The last few years, the commemoration has been quite muted. Perhaps as the years pass and my memory of Fat Albert somewhat erodes, so does the significance in my mind. Not to the point where there has ever been a year that I have forgotten the day. But now it’s more like “Here is the day. I made it another year. Wow, I’m proud of myself. I can’t believe it’s been more than 25 years.”
On this 28th anniversary of weight loss, I ponder “How much longer will I be able to keep the weight off?” Who knows. I have been lucky that I have never had a major injury which has debilitated me. This is important because I can’t say my diet is perfect; exercise has been an escape valve, though the workouts are not nearly as strenuous as in the past. I could be in a car accident tomorrow and never be allowed to walk or run again.
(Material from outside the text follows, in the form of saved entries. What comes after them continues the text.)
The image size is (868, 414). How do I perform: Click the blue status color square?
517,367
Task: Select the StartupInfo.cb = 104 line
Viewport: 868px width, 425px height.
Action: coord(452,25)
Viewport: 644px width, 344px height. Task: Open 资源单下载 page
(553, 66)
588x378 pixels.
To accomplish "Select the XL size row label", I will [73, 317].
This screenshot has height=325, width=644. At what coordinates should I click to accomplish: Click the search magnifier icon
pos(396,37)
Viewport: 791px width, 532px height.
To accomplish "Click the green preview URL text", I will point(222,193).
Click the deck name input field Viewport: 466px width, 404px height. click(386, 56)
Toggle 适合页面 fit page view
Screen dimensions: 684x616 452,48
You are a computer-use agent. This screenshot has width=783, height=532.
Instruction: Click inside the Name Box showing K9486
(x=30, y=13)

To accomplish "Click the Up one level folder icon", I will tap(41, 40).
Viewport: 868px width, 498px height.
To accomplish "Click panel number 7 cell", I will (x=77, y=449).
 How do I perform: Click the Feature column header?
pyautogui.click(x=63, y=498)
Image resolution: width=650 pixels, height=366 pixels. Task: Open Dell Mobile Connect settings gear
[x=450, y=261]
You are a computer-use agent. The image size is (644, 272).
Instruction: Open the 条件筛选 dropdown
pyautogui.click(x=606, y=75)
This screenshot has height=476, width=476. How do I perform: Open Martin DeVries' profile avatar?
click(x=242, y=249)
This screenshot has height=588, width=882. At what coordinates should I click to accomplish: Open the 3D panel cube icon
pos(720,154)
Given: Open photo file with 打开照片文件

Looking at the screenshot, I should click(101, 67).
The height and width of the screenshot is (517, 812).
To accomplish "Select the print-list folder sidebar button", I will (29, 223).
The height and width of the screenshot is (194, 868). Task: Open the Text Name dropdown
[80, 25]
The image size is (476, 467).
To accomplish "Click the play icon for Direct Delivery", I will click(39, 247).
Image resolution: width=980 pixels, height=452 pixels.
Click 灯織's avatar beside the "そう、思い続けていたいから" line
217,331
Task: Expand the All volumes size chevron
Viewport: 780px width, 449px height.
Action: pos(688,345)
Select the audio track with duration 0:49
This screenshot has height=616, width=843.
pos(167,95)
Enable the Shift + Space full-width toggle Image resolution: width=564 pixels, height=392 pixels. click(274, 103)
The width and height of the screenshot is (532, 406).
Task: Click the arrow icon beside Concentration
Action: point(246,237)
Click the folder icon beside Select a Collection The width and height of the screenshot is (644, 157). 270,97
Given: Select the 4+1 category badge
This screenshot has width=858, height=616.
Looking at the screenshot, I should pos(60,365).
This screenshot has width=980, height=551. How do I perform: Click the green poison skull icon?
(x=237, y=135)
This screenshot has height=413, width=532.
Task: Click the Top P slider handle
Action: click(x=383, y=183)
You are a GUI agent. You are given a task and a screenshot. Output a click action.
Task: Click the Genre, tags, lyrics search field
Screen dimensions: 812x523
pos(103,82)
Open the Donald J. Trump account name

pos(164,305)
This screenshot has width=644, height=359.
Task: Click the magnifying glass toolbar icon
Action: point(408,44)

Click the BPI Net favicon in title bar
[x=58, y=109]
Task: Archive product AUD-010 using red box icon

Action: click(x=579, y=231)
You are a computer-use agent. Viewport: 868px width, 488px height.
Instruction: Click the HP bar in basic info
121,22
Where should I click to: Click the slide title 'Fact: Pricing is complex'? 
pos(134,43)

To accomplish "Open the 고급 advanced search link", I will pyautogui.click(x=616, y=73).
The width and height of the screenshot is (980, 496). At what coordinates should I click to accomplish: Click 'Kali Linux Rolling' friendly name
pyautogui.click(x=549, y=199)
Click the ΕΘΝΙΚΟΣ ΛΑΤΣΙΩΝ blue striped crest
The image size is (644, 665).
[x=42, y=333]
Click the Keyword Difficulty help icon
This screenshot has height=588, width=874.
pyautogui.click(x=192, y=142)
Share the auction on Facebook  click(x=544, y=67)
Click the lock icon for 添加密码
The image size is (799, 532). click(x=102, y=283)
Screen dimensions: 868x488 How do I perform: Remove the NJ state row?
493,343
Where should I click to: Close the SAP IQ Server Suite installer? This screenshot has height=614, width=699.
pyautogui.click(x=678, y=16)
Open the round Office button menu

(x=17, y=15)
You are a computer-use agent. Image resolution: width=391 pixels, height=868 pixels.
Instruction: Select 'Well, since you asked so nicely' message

Fueled by depression, my eating disorder could ratchet up and I could gain it fast. Only God knows.
That being said, I’m 45-years-old and I’m MGTOW so gaining weight wouldn’t mentally affect me as much now than let’s say 20 or even 10 years ago. Being a normal weight is important in your 20s since that is when you are coupling and mating. Let’s be honest, being obese affects your ability to snare the best looking of the opposite sex.
I was able to attract good-looking women with which to have children. Now, entering middle-age, it isn’t has important. I’m old, to be honest. Plus being MGTOW means I will no longer have long-term relationships, including marriage, so there is no external impulse to remain fit. My enduring and internal impulse is to stay as fit as possible as I age for the sake of my own physical health and for my children.
I feel good reflecting on this 28th anniversary of weight loss. What I have done is very impressive and I hope to motivate others to do likewise. I am under no delusion that I will be a size 34 waist in 10 or 20 years. I just have to do the best I can to stay fit, solely to drastically reduce my chances of getting cancer, diabetes, and cardiovascular diseases. All the biggest killers today in the West.